(RECORDS SHOWN begins)

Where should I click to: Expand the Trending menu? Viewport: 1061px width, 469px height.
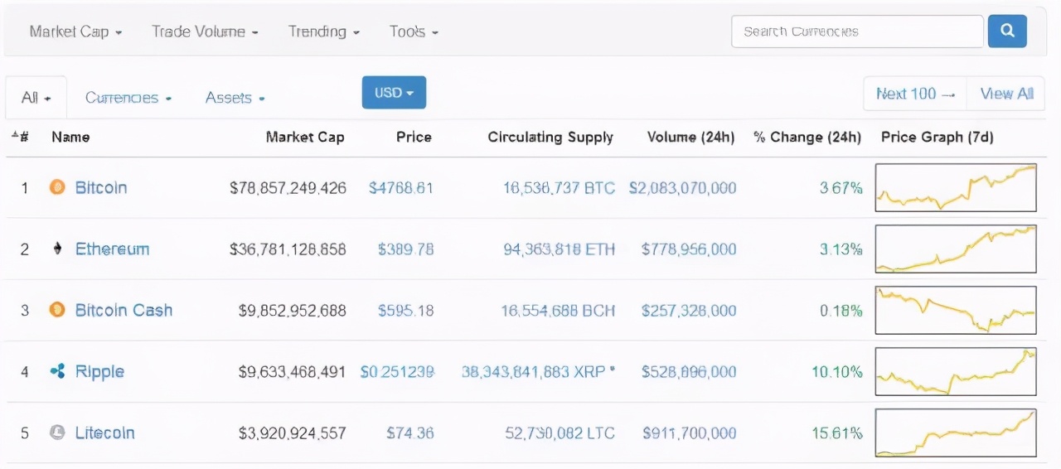(x=323, y=31)
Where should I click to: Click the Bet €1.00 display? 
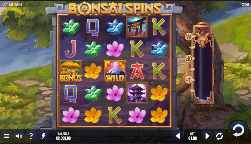193,136
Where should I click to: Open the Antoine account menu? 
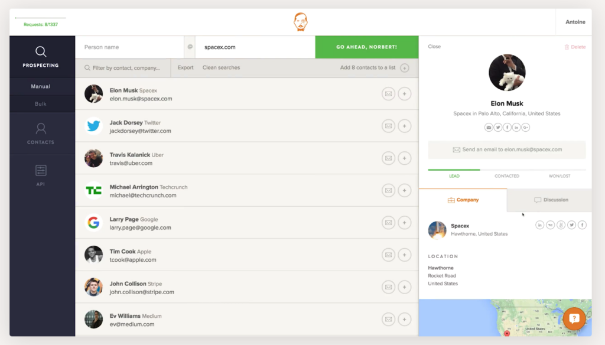click(575, 22)
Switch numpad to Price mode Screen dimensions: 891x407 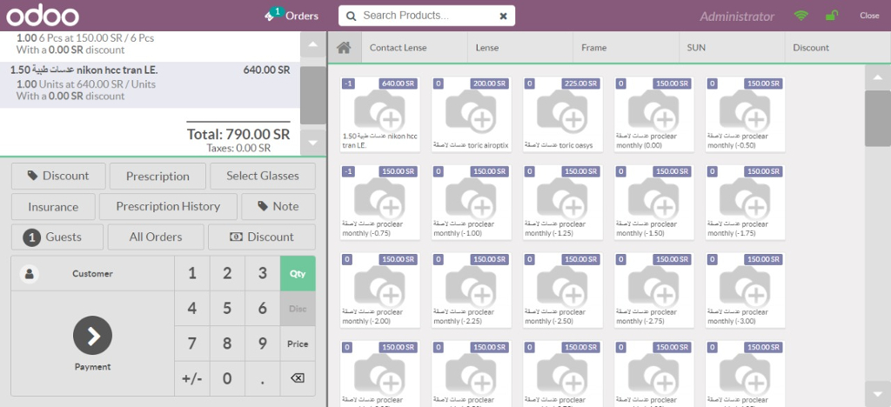[x=298, y=344]
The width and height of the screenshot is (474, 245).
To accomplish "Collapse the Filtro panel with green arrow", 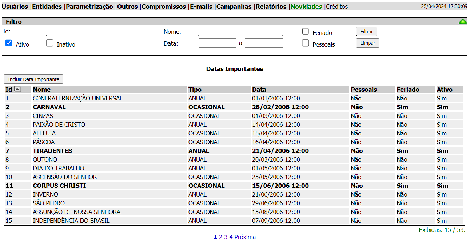I will coord(463,22).
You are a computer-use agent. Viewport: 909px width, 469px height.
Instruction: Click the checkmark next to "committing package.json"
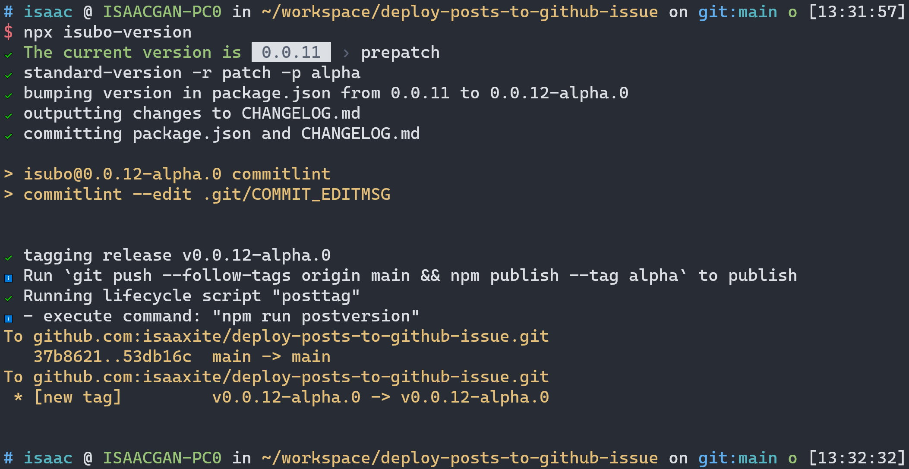(x=8, y=136)
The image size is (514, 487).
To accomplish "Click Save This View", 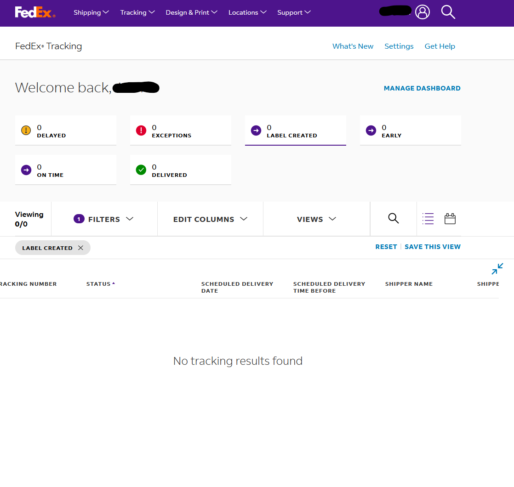I will coord(432,247).
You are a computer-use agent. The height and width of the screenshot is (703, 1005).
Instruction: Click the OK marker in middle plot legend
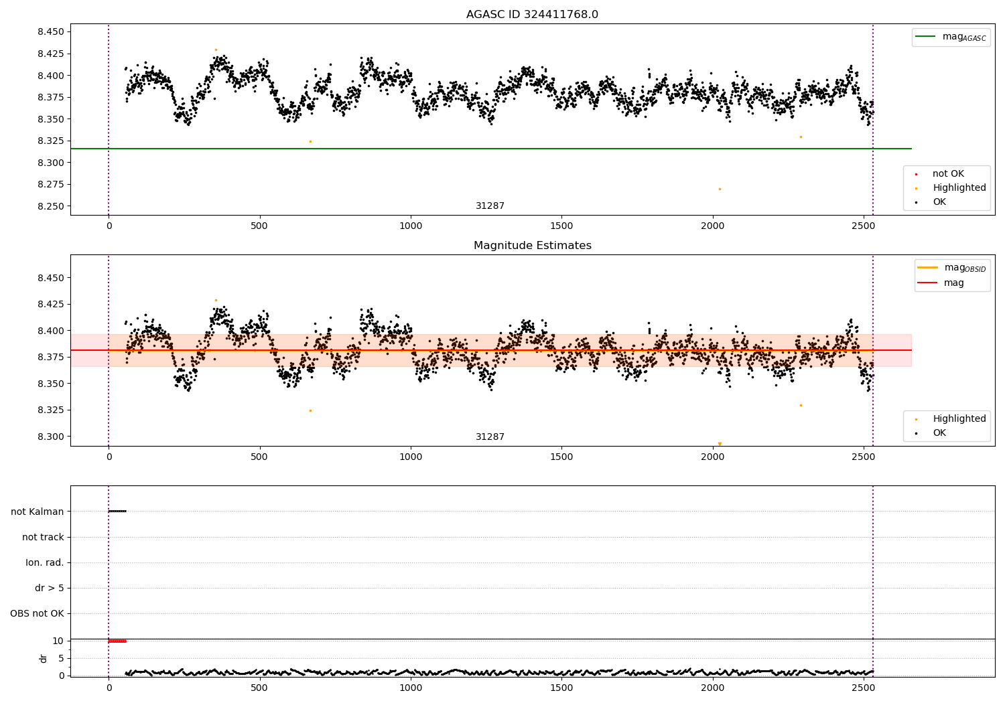pos(916,433)
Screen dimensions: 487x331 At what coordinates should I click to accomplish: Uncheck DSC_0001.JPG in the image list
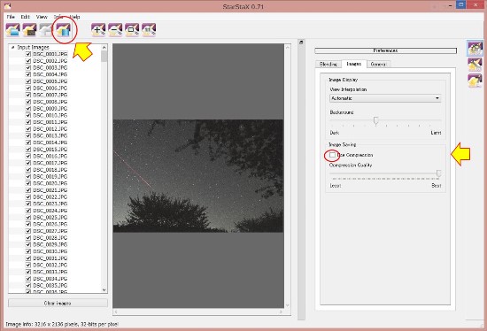click(x=28, y=54)
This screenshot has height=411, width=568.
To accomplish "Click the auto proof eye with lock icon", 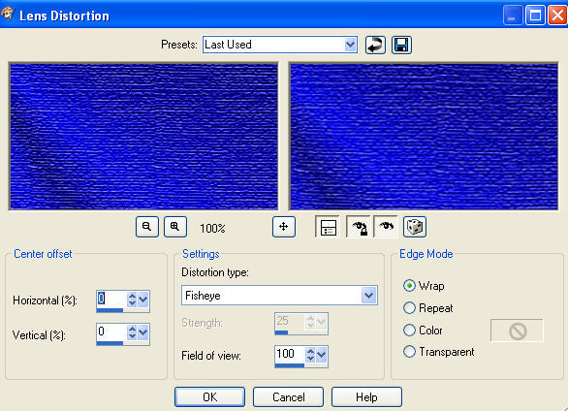I will point(359,228).
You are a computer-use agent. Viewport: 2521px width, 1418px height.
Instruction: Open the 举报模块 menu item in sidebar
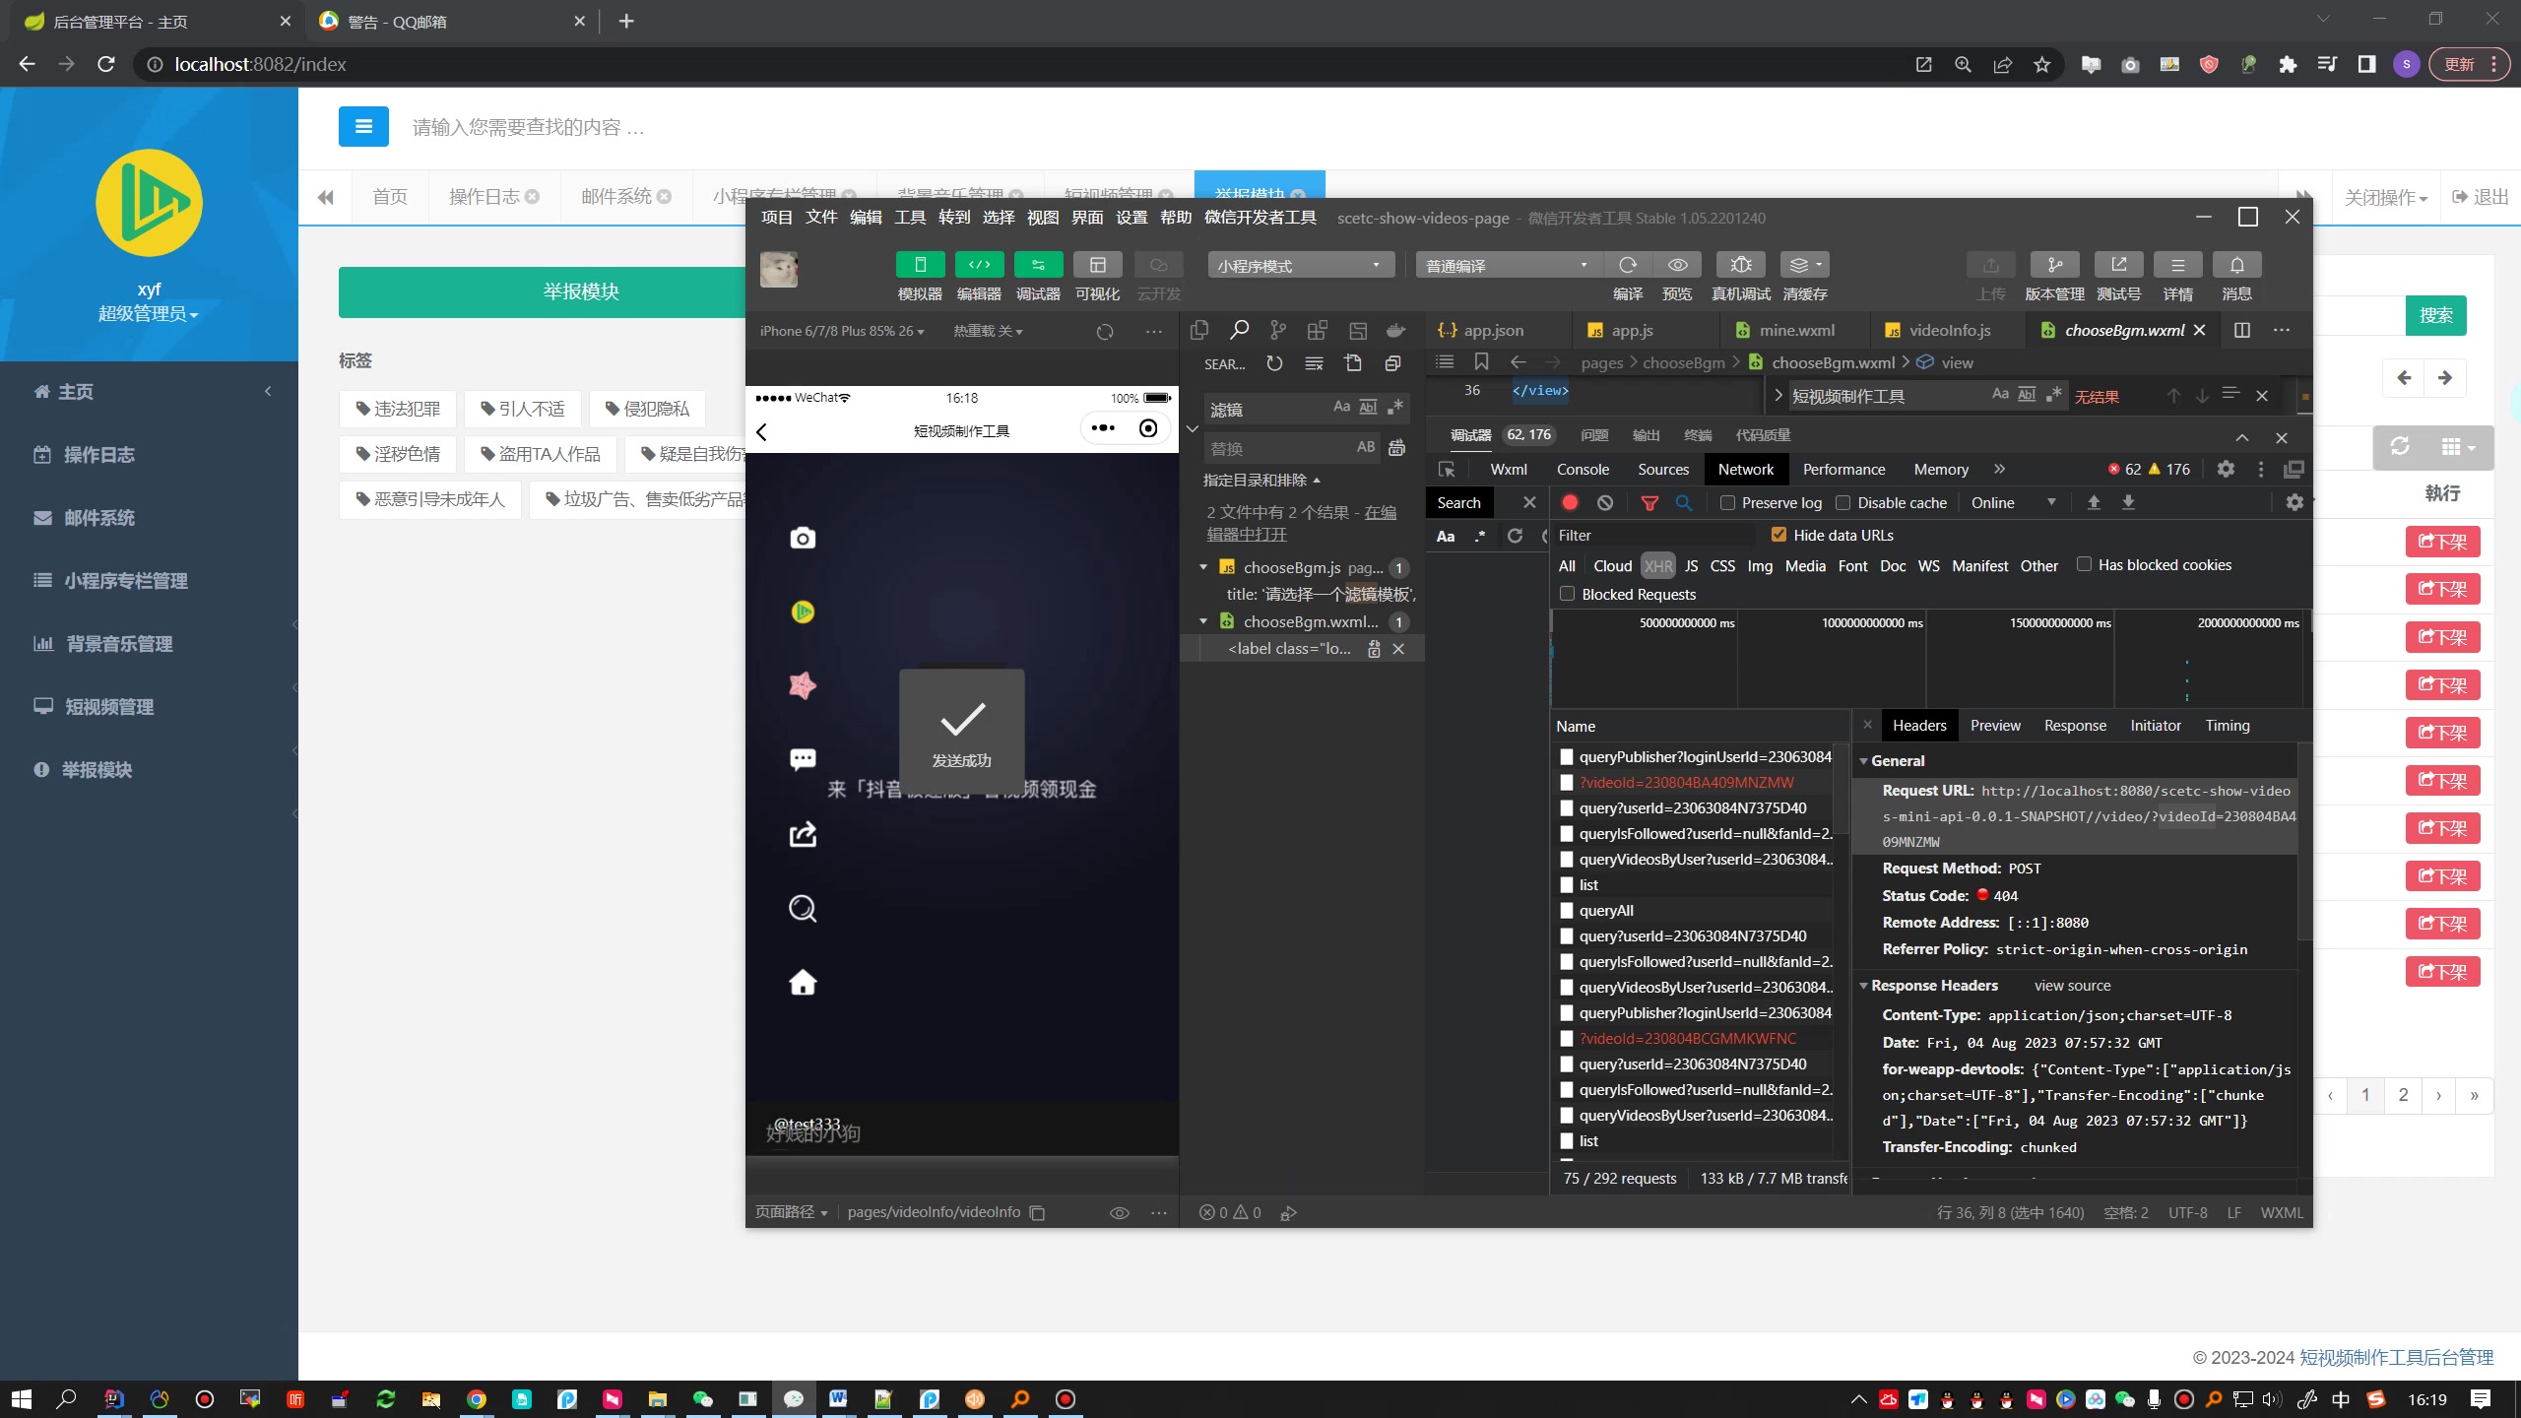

(RECORDS SHOWN ends)

WHAT TO PRODUCE:
Every line above that carries the string "agent" should be copied.

ANSWER TO THIS PROBLEM:
You are a computer-use agent. Viewport: 909px width, 469px height.
You are a computer-use agent. The height and width of the screenshot is (703, 1005).
You are a computer-use agent. Viewport: 2521px width, 1418px height.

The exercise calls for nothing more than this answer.